It happens. Obviously, when things get tight, we’re going to prioritize our client work over our internal business development. That’s just smart CYA stuff. But there’s also a pervasive sense that our internal work (just like meetings, client research, and reading industry news) isn’t “real” work. And that’s nonsense.
I’ve started following some steps to really drive home that, yes, building my business is just as important as client work (even if it can’t always take precedence). Implementing these is making a difference, for sure, but I still have a long way to go before I fully internalize that “actions that will increase my business’s success in the long run” are just as valid as “client work that pays me right now.”
3 Ways To Keep Your Own Content Creation Going
1. Plan ahead
I harp on content calendars for my clients, and I’m getting better at taking my own advice. I can build you the best gosh-darn calendar, packed with insightful ideas, topical talking points, and shining evergreen pieces (incidentally, evergreen content is the blog post I didn’t write this week). But setting aside time to create my own, to make sure I’m not wracking my brain for topic ideas the day before a blog or video is due, has been harder.

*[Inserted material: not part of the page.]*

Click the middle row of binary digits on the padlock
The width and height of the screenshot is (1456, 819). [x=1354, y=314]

In practice: October is under control, and November is on my task list this week. Ideally, though, I’ll have December fleshed out by mid-November.
2. Schedule it in
Would you ever tell a client you’ll have their order done by Thursday without immediately scheduling it in your calendar or adding it to your checklist? I doubt it. Why, then, are we so willing to just slide business development tasks in when we have a bit of “free time”? It’s not a job for free time, folks; it’s a work task like any other. If you need to, literally block out time on your calendar for those tasks.

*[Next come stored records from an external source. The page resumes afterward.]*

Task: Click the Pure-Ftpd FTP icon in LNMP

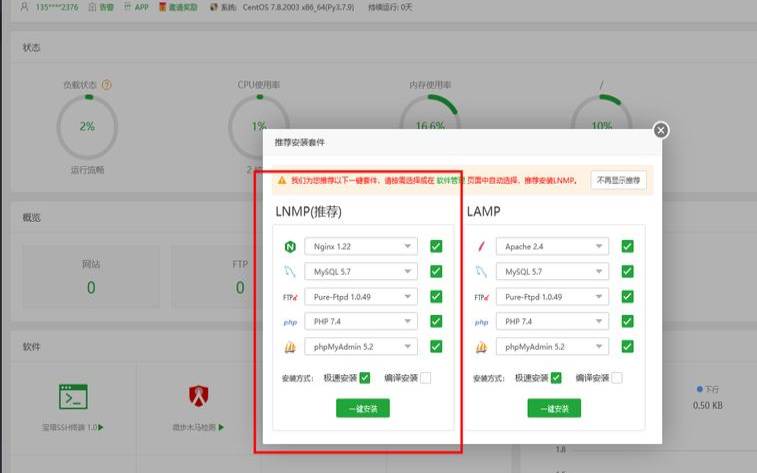Action: click(290, 297)

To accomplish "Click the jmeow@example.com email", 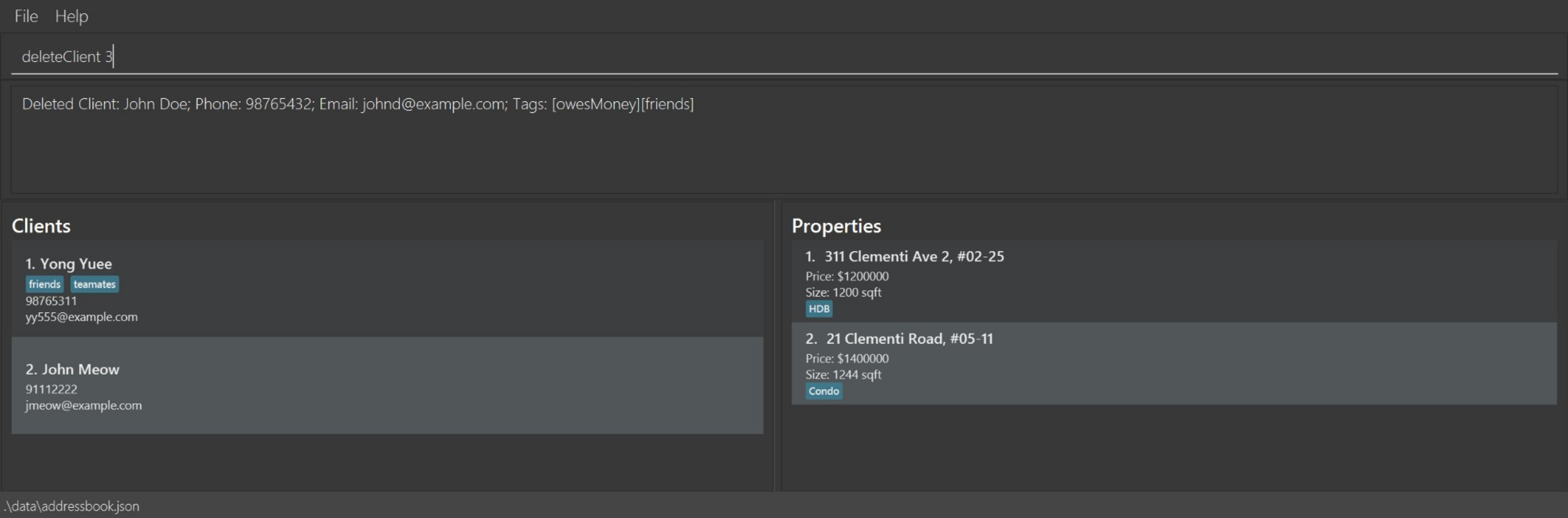I will point(83,405).
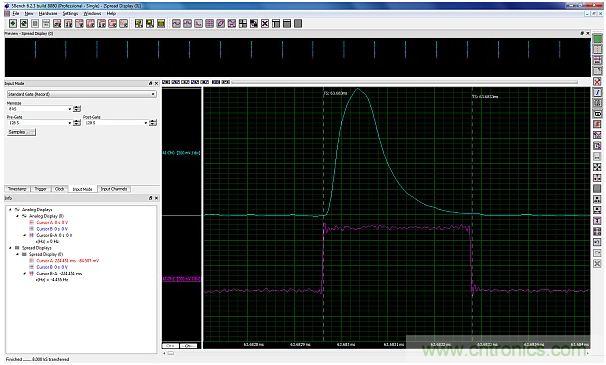This screenshot has height=365, width=606.
Task: Click the Samples unit button
Action: [x=21, y=132]
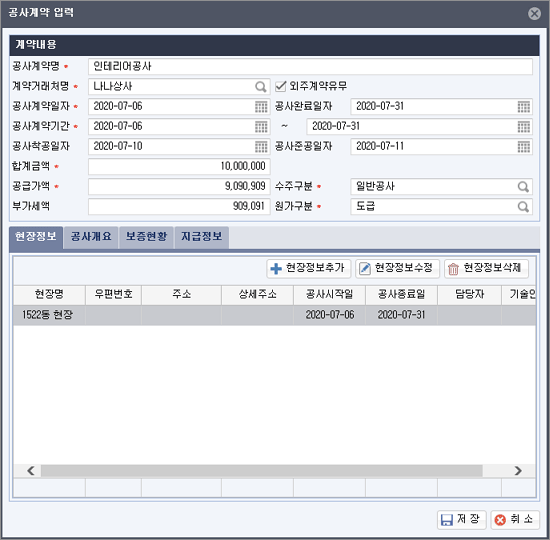Click the 공사계약명 input field

point(310,66)
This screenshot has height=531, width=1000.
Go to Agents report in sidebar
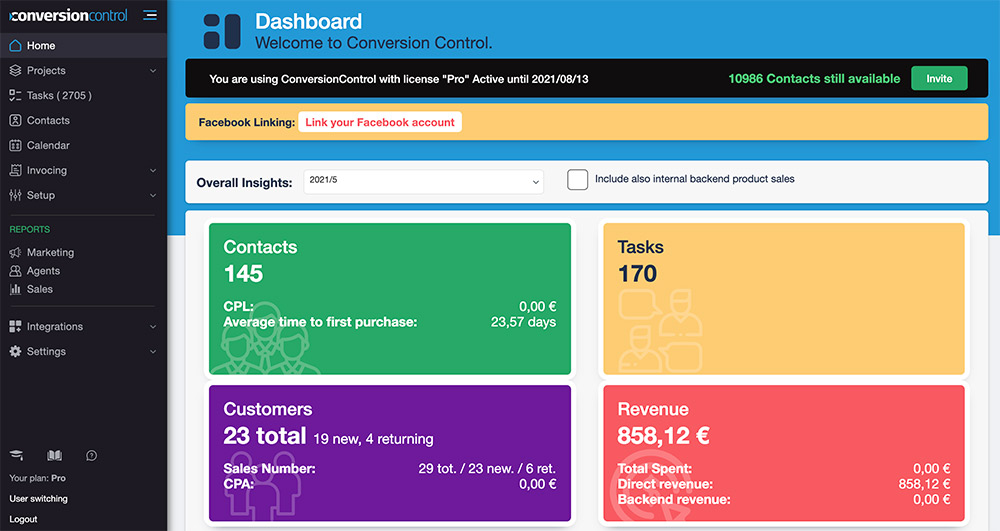43,271
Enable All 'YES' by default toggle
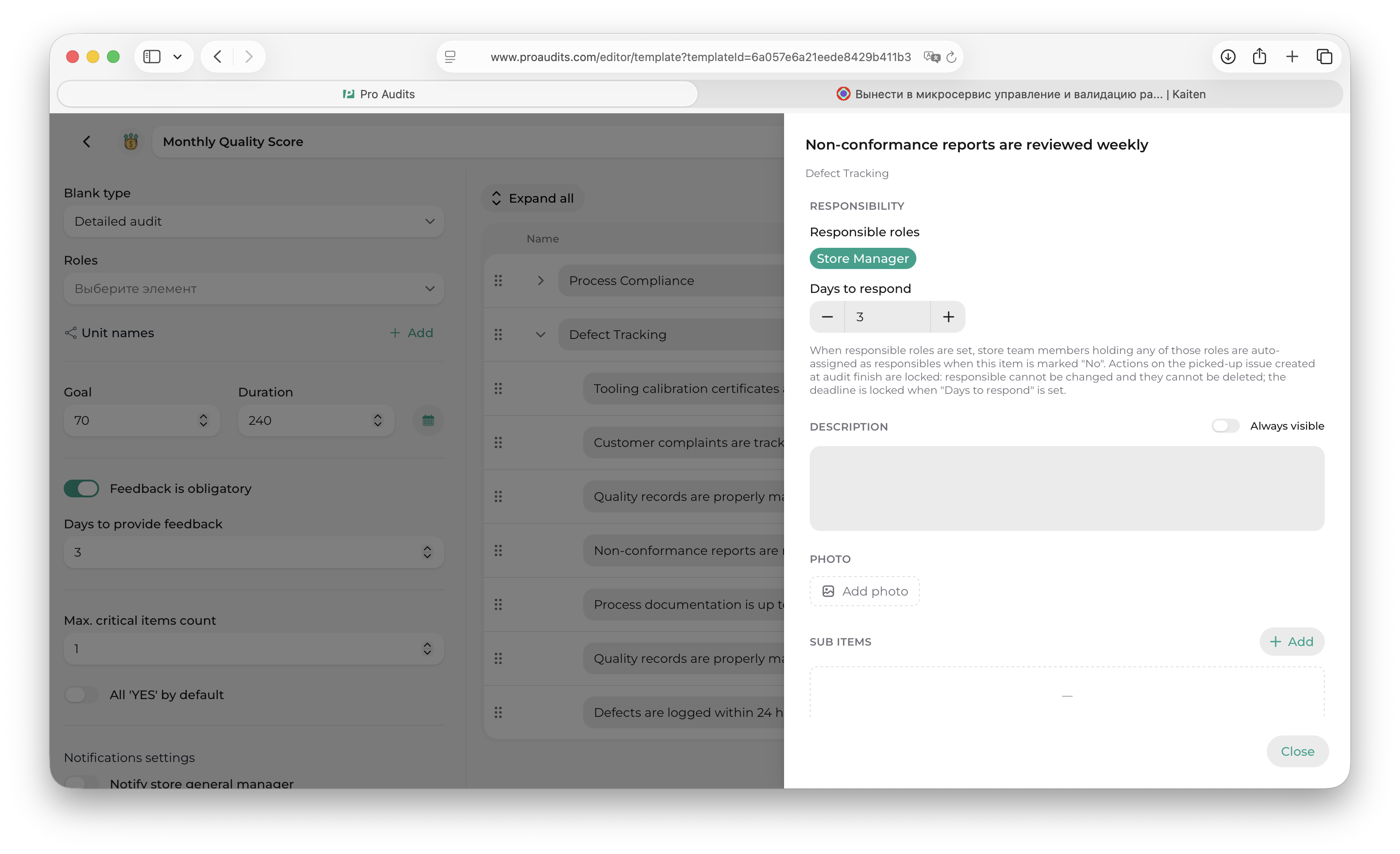Screen dimensions: 1400x854 pyautogui.click(x=81, y=695)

In practice: Time blocking goes off the rails for me every single time, so I stick with a checklist divided by day. That’s where you’ll find “create Nov content cal” and “prep next week’s blog post”. Sometimes, they're even checked off!
3. Don’t be too hard on yourself.
It happens! As vital as business dev is, it’s not going to have nearly as much of a negative impact as not getting your client’s work done by the deadline. So, if a blog post doesn’t go up this week, or you don’t start planning November’s content until November 4th…take a deep breath, go back to #2, and start fresh. It’s all good.
In practice: Today, for instance, the idea for a post about missing internal deadlines popped into my mind and felt so much more achievable than tackling the big bad outline I had planned, so I wrote this instead!
One way I’m trying to keep from falling behind on my internal work is to get myself more than one week ahead. It’s so much easier said than done, but a two- or three-week jump on internal content not only relieves the stress so much, but it results in better content because I have the time to re-read and tweak. (In other words, sorry about this one!)